TASK TO COMPLETE: Please format the stretch of the rows from the line containing "Task: Click the Undo arrow icon" through the end of the rows, both ends included, as a numbered list. Skip blank lines and leave the pictures out.

____

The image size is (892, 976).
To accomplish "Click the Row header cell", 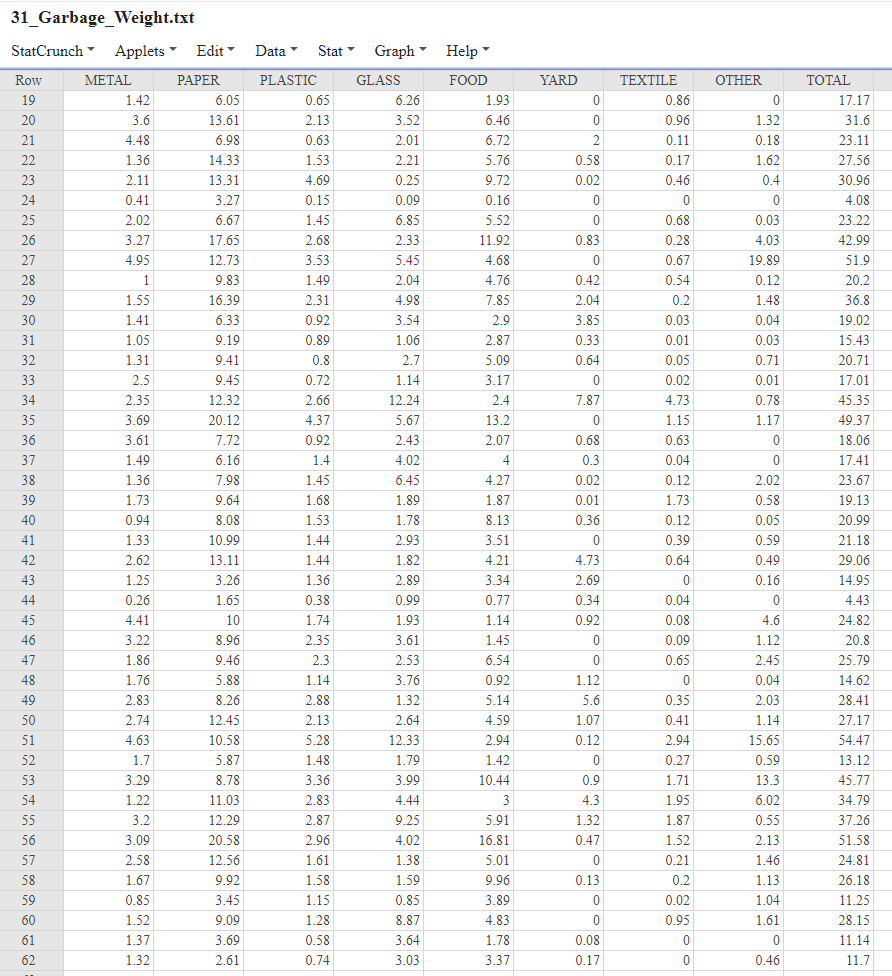I will coord(29,80).
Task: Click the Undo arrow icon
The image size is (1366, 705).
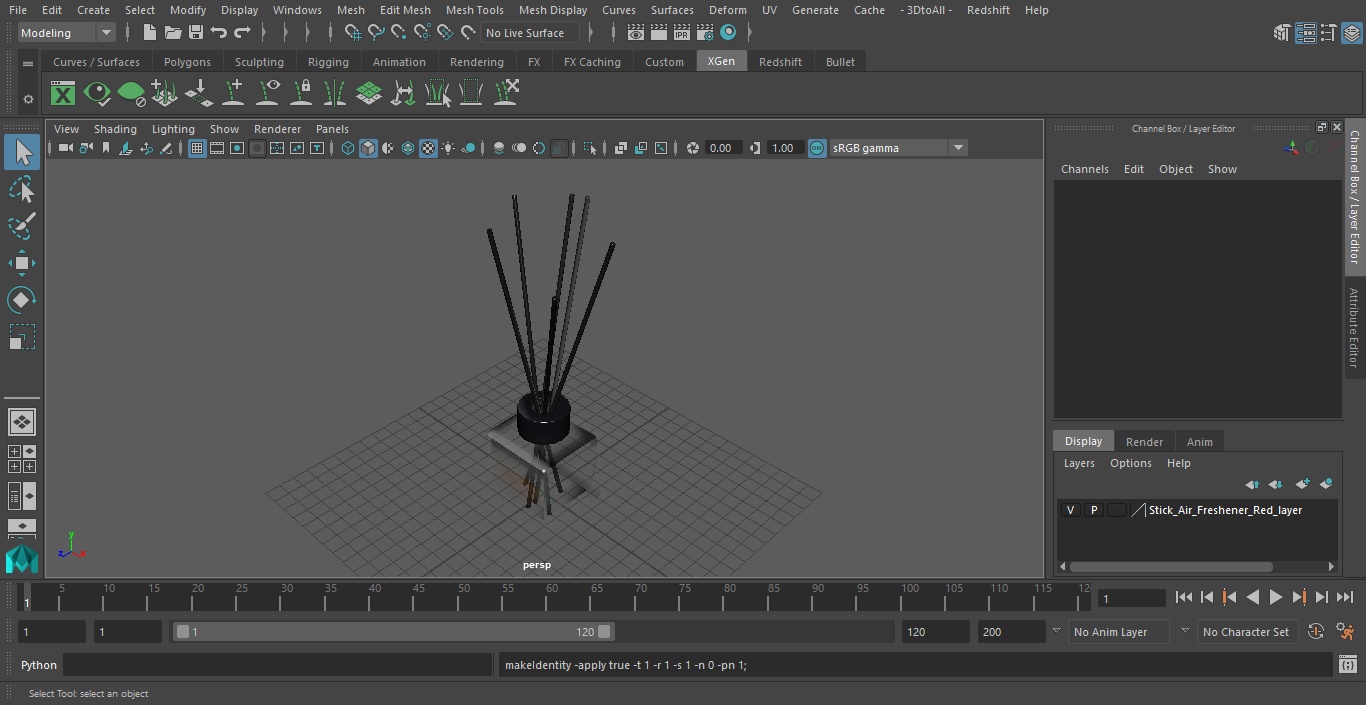Action: 218,33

____

TASK ANSWER:
1. Task: Click the Undo arrow icon
2. The image size is (1366, 705).
3. Action: 218,33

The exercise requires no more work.